I am not a financial advisor, and I do not provide financial advice. Many thoughts here are my opinion, and others can be speculative.

TL;DR - (Though I think you REALLY should consider reading because it is important to understand what is going on):

  • The market crash of 2008 never finished. It was can-kicked and the same people who caused the crash have still been running rampant doing the same bullshit in the derivatives market as that market continues to be unregulated. They're profiting off of short-term gains at the risk of killing their institutions and potentially the global economy. Only this time it is much, much worse.

  • The bankers abused smaller amounts of leverage for the 2008 bubble and have since abused much higher amounts of leverage - creating an even larger speculative bubble. Not just in the stock market and derivatives market, but also in the crypt0 market, upwards of 100x leverage.

  • COVID came in and rocked the economy to the point where the Fed is now pinned between a rock and a hard place. In order to buy more time, the government triggered a flurry of protective measures, such as mortgage forbearance, expiring end of Q2 on June 30th, 2021, and SLR exemptions, which expired March 31, 2021. The market was going to crash regardless. GME was and never will be the reason for the market crashing.

  • The rich made a fatal error in way overshorting stocks. There is a potential for their decades of sucking money out of taxpayers to be taken back. The derivatives market is potentially a $1 Quadrillion market. "Meme prices" are not meme prices. There is so much money in the world, and you are just accustomed to thinking the "meme prices" are too high to feasibly reach.

  • The DTC, ICC, OCC have been passing rules and regulations (auction and wind-down plans) so that they can easily eat up competition and consolidate power once again like in 2008. The people in charge, including Gary Gensler, are not your friends.

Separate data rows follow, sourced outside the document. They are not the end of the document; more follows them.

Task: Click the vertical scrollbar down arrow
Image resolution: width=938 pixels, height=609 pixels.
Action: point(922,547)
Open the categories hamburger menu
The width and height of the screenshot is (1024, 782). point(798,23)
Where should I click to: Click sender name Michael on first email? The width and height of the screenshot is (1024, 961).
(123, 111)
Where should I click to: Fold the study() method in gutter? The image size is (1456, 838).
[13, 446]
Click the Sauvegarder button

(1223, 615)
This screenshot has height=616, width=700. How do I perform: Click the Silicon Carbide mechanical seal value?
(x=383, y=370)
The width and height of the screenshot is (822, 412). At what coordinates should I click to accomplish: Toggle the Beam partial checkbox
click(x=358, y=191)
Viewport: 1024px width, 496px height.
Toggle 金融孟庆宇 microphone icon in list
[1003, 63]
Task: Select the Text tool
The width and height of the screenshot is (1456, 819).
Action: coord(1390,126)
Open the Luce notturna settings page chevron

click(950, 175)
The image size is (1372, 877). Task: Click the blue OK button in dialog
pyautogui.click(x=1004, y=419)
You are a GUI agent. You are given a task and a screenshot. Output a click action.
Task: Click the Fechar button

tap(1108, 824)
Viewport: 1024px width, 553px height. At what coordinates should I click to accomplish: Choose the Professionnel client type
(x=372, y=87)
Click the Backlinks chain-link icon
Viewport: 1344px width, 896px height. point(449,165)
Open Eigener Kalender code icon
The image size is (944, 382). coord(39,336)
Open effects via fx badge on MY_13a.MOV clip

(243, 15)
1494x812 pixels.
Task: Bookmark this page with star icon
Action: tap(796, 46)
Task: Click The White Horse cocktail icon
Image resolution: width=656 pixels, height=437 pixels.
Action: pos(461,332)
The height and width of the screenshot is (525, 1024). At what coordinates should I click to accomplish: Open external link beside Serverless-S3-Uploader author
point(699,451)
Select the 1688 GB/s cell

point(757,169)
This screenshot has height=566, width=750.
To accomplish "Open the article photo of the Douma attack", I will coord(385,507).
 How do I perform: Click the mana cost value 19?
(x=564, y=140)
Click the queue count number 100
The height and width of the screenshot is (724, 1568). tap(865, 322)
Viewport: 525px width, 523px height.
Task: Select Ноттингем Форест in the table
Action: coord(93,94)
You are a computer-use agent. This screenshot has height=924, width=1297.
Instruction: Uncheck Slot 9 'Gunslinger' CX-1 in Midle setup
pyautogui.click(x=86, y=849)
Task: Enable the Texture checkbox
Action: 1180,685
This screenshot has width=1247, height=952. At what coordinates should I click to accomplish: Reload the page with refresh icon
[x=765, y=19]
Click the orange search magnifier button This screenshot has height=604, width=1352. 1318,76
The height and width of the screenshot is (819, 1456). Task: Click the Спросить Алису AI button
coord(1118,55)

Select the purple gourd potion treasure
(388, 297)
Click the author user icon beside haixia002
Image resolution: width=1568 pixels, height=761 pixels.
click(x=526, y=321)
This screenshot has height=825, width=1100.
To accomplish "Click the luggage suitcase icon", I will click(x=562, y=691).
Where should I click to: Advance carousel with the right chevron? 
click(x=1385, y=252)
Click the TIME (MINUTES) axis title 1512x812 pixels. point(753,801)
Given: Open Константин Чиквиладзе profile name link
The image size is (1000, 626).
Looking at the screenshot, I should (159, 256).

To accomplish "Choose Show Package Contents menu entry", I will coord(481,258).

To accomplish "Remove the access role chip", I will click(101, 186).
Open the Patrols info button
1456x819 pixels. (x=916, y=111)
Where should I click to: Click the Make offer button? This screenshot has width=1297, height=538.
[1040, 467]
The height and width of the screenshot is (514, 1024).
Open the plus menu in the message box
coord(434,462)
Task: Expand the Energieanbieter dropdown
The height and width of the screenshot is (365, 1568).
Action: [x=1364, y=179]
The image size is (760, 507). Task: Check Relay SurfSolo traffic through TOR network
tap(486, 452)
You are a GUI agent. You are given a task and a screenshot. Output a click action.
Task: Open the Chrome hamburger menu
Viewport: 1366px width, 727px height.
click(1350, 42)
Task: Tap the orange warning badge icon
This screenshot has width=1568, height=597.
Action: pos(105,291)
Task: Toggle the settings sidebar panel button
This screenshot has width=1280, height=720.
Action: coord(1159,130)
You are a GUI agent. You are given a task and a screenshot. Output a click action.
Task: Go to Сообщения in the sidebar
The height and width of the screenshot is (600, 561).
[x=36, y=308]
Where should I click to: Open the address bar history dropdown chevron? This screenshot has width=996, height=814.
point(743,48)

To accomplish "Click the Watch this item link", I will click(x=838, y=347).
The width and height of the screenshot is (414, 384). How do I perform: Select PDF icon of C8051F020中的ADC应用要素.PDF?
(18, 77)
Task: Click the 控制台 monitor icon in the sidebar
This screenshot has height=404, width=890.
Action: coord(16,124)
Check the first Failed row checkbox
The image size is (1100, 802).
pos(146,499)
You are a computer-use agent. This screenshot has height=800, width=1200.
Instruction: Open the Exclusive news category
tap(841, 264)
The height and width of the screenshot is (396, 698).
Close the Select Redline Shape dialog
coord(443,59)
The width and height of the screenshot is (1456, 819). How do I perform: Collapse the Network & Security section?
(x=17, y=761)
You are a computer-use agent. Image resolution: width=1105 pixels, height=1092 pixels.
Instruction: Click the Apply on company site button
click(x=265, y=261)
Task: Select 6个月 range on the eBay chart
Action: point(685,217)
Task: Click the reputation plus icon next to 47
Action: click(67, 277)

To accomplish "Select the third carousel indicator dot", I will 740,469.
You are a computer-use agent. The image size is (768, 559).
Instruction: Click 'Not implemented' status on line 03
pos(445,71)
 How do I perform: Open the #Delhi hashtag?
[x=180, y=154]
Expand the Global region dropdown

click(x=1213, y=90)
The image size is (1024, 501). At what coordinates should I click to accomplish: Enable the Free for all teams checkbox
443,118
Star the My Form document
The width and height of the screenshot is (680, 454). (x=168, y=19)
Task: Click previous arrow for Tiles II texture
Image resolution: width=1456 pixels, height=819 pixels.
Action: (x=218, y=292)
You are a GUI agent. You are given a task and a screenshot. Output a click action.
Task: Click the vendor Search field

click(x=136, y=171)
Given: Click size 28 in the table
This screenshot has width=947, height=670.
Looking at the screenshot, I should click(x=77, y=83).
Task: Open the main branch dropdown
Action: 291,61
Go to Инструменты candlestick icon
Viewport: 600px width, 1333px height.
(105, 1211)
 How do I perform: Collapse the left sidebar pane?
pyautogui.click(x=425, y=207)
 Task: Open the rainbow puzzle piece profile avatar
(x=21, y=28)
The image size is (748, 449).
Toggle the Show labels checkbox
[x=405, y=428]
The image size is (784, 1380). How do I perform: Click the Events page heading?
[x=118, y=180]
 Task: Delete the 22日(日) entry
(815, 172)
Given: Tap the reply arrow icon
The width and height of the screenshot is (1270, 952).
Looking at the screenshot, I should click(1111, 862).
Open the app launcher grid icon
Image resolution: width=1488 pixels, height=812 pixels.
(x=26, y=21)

  • The DTC, ICC, OCC are also passing rules to make sure that retail will never be able to to do this again. These rules are for the future market (post market crash) and they never want anyone to have a chance to take their game away from them again. These rules are not to start the MOASS. They are indirectly regulating retail so that a short squeeze condition can never occur after GME.

  • The COVID pandemic exposed a lot of banks through the Supplementary Leverage Ratio (SLR) where mass borrowing (leverage) almost made many banks default. Banks have account 'blocks' on the Fed's balance sheet which holds their treasuries and deposits. The SLR exemption made it so that these treasuries and deposits of the banks 'accounts' on the Fed's balance sheet were not calculated into SLR, which allowed them to boost their SLR until March 31, 2021 and avoid defaulting. Now, they must extract treasuries from the Fed in reverse repo to avoid defaulting from SLR requirements. This results in the reverse repo market explosion as they are scrambling to survive due to their mass leverage.

  • This is not a "retail vs. Melvin/Point72/Citadel" issue. This is a "retail vs. Mega Banks" issue. The rich, and I mean all of Wall Street, are trying desperately to shut GameStop down because it has the chance to suck out trillions if not hundreds of trillions from the game they've played for decades. They've rigged this game since the 1990's when derivatives were first introduced. Do you really think they, including the Fed, wouldn't pull all the stops now to try to get you to sell?


A ton of the information provided in this post is from the movie Inside Job (2010). I am paraphrasing from the movie as well as taking direct quotes, so please understand that a bunch of this information is a summary of that film.

I understand that The Big Short (2015) is much more popular here, due to it being a more Hollywood style movie, but it does not go into such great detail of the conditions that led to the crash - and how things haven't even changed. But in fact, got worse, and led us to where we are now.

Seriously. GoWatchInside Job. It is a documentary with interviews of many people, including those who were involved in the Ponzi Scheme of the derivative market bomb that led to the crash of 2008, and their continued lobbying to influence the Government to keep regulations at bay.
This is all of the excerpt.